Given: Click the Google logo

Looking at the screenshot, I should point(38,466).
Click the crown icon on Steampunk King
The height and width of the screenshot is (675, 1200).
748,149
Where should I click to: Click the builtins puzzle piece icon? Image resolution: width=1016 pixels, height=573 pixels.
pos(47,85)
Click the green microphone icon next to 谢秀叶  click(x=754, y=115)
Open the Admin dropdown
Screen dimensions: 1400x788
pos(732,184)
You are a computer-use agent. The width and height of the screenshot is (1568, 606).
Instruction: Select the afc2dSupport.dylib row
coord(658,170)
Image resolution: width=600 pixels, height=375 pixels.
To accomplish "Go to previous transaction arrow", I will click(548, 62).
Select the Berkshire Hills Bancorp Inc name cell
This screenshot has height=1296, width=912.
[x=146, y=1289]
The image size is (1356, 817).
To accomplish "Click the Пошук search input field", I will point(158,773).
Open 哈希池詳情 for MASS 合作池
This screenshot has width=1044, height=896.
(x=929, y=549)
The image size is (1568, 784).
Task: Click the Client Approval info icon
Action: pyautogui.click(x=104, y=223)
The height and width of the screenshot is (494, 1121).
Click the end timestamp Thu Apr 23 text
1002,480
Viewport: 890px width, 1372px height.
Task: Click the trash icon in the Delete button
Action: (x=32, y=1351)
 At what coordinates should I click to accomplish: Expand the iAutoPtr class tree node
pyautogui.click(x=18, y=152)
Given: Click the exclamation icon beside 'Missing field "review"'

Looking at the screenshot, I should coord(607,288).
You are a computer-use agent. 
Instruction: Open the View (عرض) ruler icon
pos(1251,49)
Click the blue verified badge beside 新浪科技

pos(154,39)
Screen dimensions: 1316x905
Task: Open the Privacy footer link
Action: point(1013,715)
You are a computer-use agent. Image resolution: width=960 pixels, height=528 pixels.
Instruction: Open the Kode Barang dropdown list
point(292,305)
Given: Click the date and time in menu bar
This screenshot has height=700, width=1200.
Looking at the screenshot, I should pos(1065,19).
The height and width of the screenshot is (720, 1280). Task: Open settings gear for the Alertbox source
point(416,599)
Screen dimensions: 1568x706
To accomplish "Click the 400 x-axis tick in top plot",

= = = = = = =

AIM OF THE TASK – Write out the material from the first line to the last, exactly.

EXERCISE ANSWER –
Given: Click the Google logo

Looking at the screenshot, I should point(38,466).
Click the crown icon on Steampunk King
The height and width of the screenshot is (675, 1200).
748,149
Where should I click to: Click the builtins puzzle piece icon? Image resolution: width=1016 pixels, height=573 pixels.
pos(47,85)
Click the green microphone icon next to 谢秀叶  click(x=754, y=115)
Open the Admin dropdown
Screen dimensions: 1400x788
pos(732,184)
You are a computer-use agent. The width and height of the screenshot is (1568, 606).
Instruction: Select the afc2dSupport.dylib row
coord(658,170)
Image resolution: width=600 pixels, height=375 pixels.
To accomplish "Go to previous transaction arrow", I will click(548, 62).
Select the Berkshire Hills Bancorp Inc name cell
This screenshot has height=1296, width=912.
[x=146, y=1289]
The image size is (1356, 817).
To accomplish "Click the Пошук search input field", I will point(158,773).
Open 哈希池詳情 for MASS 合作池
This screenshot has width=1044, height=896.
(x=929, y=549)
The image size is (1568, 784).
Task: Click the Client Approval info icon
Action: pyautogui.click(x=104, y=223)
The height and width of the screenshot is (494, 1121).
Click the end timestamp Thu Apr 23 text
1002,480
Viewport: 890px width, 1372px height.
Task: Click the trash icon in the Delete button
Action: (x=32, y=1351)
 At what coordinates should I click to accomplish: Expand the iAutoPtr class tree node
pyautogui.click(x=18, y=152)
Given: Click the exclamation icon beside 'Missing field "review"'

Looking at the screenshot, I should coord(607,288).
You are a computer-use agent. 
Instruction: Open the View (عرض) ruler icon
pos(1251,49)
Click the blue verified badge beside 新浪科技

pos(154,39)
Screen dimensions: 1316x905
Task: Open the Privacy footer link
Action: point(1013,715)
You are a computer-use agent. Image resolution: width=960 pixels, height=528 pixels.
Instruction: Open the Kode Barang dropdown list
point(292,305)
Given: Click the date and time in menu bar
This screenshot has height=700, width=1200.
Looking at the screenshot, I should pos(1065,19).
The height and width of the screenshot is (720, 1280). Task: Open settings gear for the Alertbox source
point(416,599)
Screen dimensions: 1568x706
To accomplish "Click the 400 x-axis tick in top plot",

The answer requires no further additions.